I am a big proponent of agile, but a friend of mine (who doesn't know agile yet - hes a managerial type ^^) asked me how I would go about planning and developing a complex distributed project, with a database layer, comms layer, interface, and integration into embedded devices.

The agile method emphasises the concept of releasing early and iterating, but in the scenario of a project with many inter-connected components that all need to be functional for the whole thing to work, it would be difficult to release an early version without working on all the components. How would agile help my friend here? How best would he utilize it?

+2  A: 

Make your first iteration to be dedicated to architectural design, including the identification of the necessary components and the definition of the relationships and communications between them.

Once you have a clear picture of how the components interact, build the skeleton of each one. That is, implement "stub" components that just have the communication part on place, and the rest of the functionnality just do nothing or return test data. Have an interation dedicated to this task (including testing the component communication mechanisms) as well.

Then you can plan iterations to fully develop each component in the appropriate order, so that the system can grow in a ordered way.

Konamiman
A: 

TDD - iterate with incomplete parts after writing tests. Mock the bits that aren't ready. Sounds exciting.

cottsak
A: 

If you cannot break the large project into smaller parts that are useful (i.e. enable some use cases) on their own, agile probably won't help you that much in this project. You can pick some techniques like pair programming, refactoring etc. but the overall planning has do be done in a conventional way.

ammoQ
A: 

It is unlikely that each layer needs to be complete for it to be usable by the other layers - for example the persistence layer could just serialize objects to a file initially, and converted to use a database when the need arises. I would look at implementing the minimum of each layer needed by the initial stories and fleshed out to add functionality as the the system grows.

Growing a system this way means you only implement the functionality you need, rather than all the functionality you think you may need at some indeterminate time in the future.

Dave Kirby
+2  A: 

Teams in my company face the same types of problems. We are building projects with a large number of moving parts and architectural layers that make it difficult to create a working product early on. Additionally, there are often specialty resources that need to be scheduled or slightly out of synch with the team. Some approaches we've taken are below It has been challenging, but these approaches seem to be helping.

Build as vertically as possible

  • In other words, strive to have something working, end to end as quickly as possible. We typically get there a few sprints in on a 9-16 month project.
  • You'll often find a significant number of layers can be mocked or held back.
  • Often, the initial customer facing components are place holders. We create a limited bit of functionality that is something like what the customer wants, but is likely to be very different in the final project. This allows us to prove the rest of the product at a system level and provide visibility from a system perspective.

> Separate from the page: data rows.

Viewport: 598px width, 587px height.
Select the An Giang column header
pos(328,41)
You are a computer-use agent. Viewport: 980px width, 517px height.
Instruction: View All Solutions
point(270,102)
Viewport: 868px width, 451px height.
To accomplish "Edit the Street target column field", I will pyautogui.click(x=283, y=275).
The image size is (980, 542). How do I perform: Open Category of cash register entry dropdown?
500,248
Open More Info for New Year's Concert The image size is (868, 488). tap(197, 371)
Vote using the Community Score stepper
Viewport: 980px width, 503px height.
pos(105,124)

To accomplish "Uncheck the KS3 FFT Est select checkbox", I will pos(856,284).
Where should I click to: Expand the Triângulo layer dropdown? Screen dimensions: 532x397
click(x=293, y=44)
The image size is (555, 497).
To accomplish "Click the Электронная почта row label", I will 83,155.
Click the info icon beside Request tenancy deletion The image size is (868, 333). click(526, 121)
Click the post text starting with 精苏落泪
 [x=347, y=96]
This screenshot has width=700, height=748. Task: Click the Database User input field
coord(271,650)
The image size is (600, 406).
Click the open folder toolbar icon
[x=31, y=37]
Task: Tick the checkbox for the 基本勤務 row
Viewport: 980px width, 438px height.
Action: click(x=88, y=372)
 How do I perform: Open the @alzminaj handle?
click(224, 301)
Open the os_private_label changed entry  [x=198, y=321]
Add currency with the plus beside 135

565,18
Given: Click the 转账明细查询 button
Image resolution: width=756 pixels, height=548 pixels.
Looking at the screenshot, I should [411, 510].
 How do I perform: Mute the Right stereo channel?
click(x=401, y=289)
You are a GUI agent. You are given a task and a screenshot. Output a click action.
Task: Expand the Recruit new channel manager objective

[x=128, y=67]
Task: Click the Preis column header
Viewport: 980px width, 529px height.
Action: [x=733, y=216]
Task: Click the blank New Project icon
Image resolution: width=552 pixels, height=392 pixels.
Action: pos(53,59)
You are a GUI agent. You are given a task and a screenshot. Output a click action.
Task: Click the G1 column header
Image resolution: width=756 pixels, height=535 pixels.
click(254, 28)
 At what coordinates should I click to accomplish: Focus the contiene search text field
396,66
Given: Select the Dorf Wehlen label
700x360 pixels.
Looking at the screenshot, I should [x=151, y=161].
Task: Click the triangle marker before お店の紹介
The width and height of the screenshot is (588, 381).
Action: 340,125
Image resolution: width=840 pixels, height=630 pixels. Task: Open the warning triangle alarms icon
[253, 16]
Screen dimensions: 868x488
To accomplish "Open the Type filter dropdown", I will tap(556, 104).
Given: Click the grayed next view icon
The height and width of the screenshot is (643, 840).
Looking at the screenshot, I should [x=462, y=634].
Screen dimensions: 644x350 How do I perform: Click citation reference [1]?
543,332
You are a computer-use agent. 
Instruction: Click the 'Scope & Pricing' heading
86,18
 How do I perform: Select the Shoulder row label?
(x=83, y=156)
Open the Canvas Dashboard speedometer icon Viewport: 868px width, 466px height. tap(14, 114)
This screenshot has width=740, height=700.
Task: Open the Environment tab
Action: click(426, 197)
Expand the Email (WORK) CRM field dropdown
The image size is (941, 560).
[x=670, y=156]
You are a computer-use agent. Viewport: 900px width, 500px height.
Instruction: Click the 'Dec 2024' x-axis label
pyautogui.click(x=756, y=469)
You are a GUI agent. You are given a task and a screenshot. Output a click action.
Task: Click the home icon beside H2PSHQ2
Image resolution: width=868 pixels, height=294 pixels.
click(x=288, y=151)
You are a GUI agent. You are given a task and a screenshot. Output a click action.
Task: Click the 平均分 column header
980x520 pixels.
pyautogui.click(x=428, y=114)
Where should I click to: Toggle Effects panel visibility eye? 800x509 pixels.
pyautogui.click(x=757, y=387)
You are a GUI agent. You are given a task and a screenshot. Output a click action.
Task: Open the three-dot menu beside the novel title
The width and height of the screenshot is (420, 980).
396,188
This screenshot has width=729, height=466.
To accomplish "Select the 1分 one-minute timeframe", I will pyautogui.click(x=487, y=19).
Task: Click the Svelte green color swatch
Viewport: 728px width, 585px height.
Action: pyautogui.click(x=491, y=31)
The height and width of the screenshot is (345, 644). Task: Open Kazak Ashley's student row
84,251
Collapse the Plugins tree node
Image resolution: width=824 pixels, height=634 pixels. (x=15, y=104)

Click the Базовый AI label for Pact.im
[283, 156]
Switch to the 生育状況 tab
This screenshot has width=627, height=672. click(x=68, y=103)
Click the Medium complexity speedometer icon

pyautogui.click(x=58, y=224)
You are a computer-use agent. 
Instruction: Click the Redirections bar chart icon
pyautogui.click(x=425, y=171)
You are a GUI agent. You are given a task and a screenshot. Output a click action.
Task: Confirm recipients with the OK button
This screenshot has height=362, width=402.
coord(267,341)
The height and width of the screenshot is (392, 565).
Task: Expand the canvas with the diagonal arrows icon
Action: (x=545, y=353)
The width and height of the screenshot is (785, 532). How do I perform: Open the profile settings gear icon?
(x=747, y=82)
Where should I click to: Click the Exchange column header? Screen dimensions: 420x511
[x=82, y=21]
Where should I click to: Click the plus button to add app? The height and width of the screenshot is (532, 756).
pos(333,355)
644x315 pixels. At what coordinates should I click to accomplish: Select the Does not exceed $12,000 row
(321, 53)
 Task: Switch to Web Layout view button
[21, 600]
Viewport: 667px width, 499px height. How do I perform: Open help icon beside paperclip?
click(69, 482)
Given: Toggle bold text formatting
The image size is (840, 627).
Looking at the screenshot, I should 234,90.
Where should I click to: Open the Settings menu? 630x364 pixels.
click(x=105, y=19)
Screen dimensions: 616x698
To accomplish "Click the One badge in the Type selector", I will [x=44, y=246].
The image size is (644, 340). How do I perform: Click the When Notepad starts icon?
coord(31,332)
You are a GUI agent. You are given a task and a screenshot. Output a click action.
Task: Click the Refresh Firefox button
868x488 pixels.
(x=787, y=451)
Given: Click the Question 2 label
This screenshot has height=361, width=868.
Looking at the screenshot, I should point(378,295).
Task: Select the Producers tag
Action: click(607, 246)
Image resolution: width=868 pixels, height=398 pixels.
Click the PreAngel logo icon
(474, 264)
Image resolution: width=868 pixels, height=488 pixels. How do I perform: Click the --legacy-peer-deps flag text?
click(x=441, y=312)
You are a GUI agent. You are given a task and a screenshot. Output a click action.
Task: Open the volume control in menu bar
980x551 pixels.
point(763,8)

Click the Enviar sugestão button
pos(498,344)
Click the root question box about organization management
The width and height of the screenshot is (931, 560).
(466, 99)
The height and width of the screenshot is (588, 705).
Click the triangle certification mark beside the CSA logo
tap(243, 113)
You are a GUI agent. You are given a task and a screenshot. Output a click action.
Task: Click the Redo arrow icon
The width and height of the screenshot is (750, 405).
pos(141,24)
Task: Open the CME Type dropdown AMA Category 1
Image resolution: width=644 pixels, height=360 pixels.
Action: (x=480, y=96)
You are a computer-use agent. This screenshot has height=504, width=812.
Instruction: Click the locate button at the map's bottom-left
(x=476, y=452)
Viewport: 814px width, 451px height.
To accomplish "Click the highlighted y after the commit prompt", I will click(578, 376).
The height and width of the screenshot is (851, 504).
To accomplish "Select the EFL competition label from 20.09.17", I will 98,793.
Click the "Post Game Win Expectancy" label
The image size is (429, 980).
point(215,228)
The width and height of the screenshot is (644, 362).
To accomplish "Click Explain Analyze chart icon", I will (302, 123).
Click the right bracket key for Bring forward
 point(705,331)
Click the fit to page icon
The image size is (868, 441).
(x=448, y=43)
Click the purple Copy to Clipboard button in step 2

Separate base architecture from the product

Our early sprints are often centered around infrastructure/architecture. For example, threading subsystems, performance monitoring, communications and test frameworks.

  • Treat the subsystems as separate deliverables
  • Fully define each subsystem
  • Complete (truly complete, not just a partial implementation) each subsystem
  • Load test each subsystem within the context of how it will be used in the final product
Jim Rush
excellent commentary, thanks for your insight.